**AIM OF THE EXERCISE**
Your copy should begin with the line containing "This screenshot has", end with the line containing "You are a computer-use", match the listing below exactly, and contain no pictures.

**INFORMATION SUPPLIED**
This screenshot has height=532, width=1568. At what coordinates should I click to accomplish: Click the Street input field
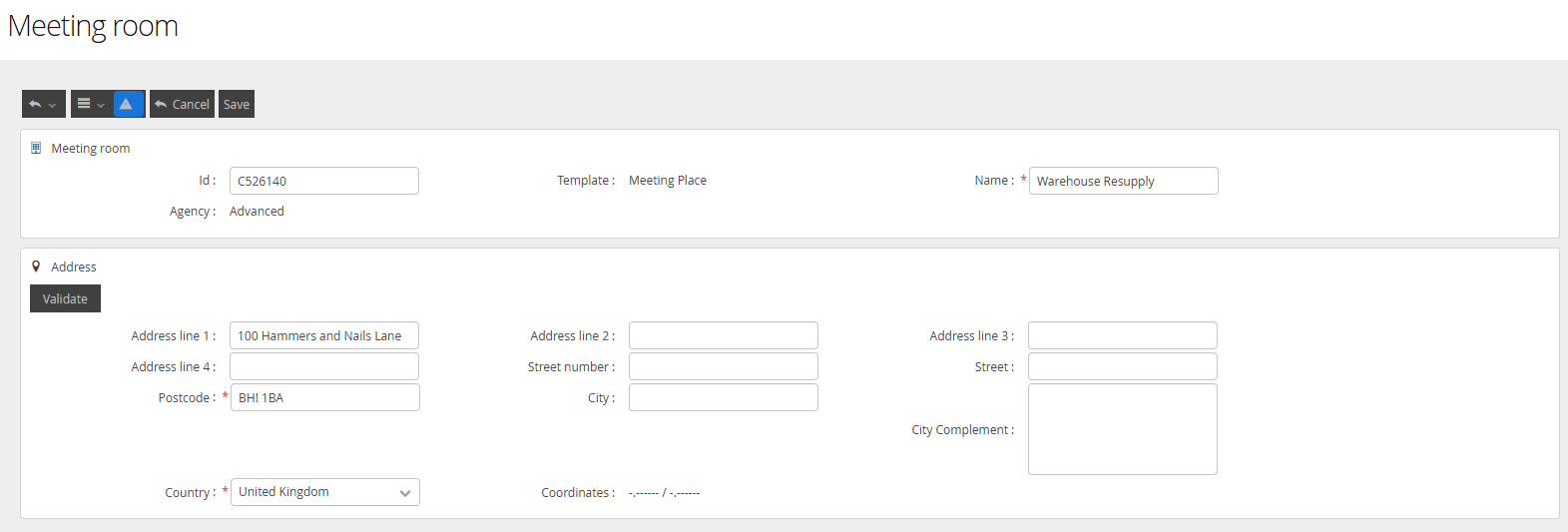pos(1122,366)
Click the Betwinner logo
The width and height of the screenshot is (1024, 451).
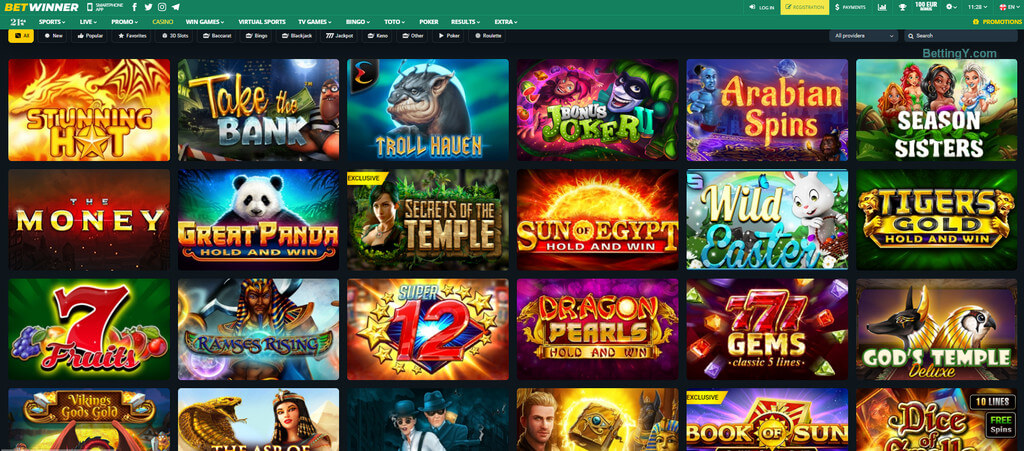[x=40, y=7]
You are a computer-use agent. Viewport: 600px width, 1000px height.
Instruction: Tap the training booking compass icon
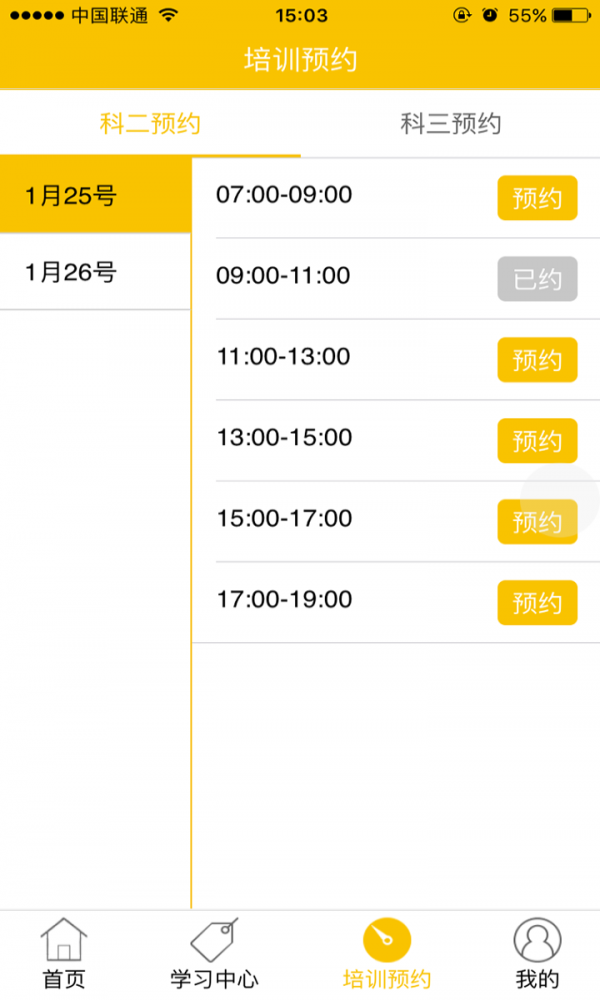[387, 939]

* * *

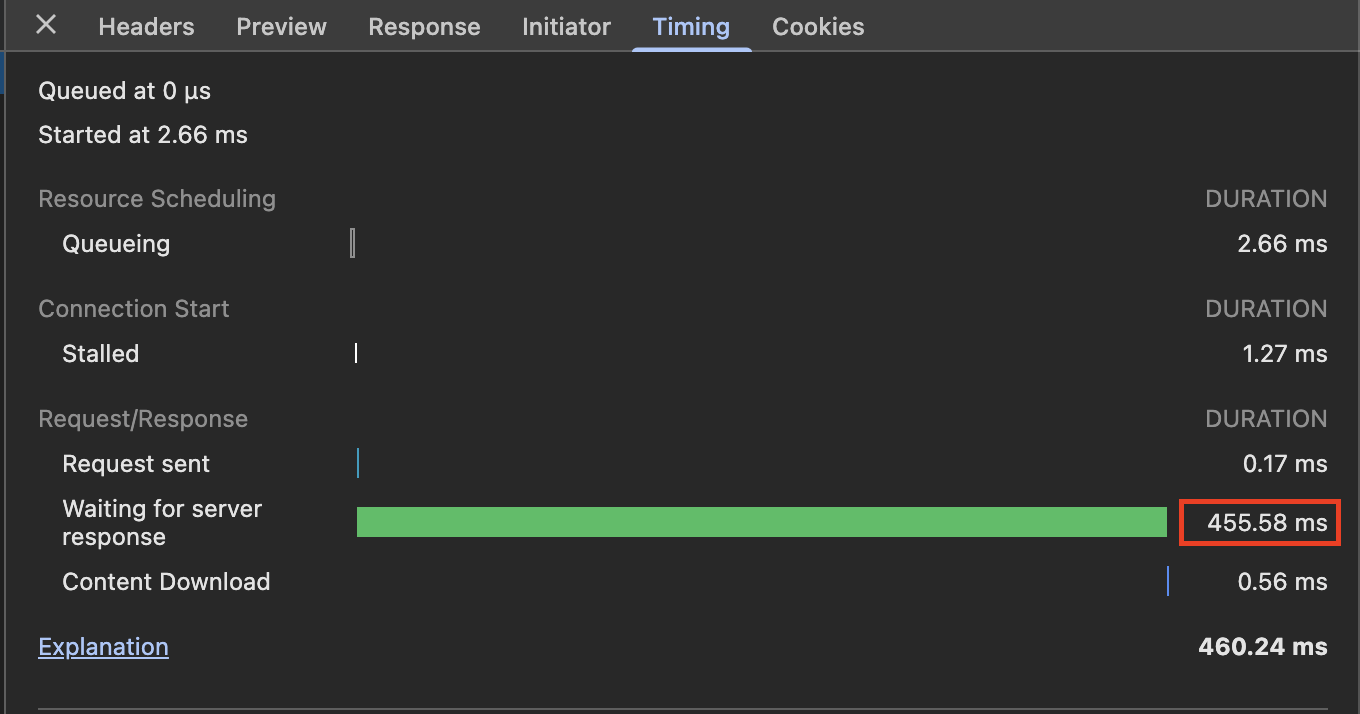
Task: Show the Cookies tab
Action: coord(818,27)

**EXPECTED ANSWER**
This screenshot has height=532, width=1568. At what coordinates should I click to accomplish: Click the Street input field
pos(1122,366)
Click the Betwinner logo
The width and height of the screenshot is (1024, 451).
[x=40, y=7]
You are a computer-use agent. Viewport: 600px width, 1000px height.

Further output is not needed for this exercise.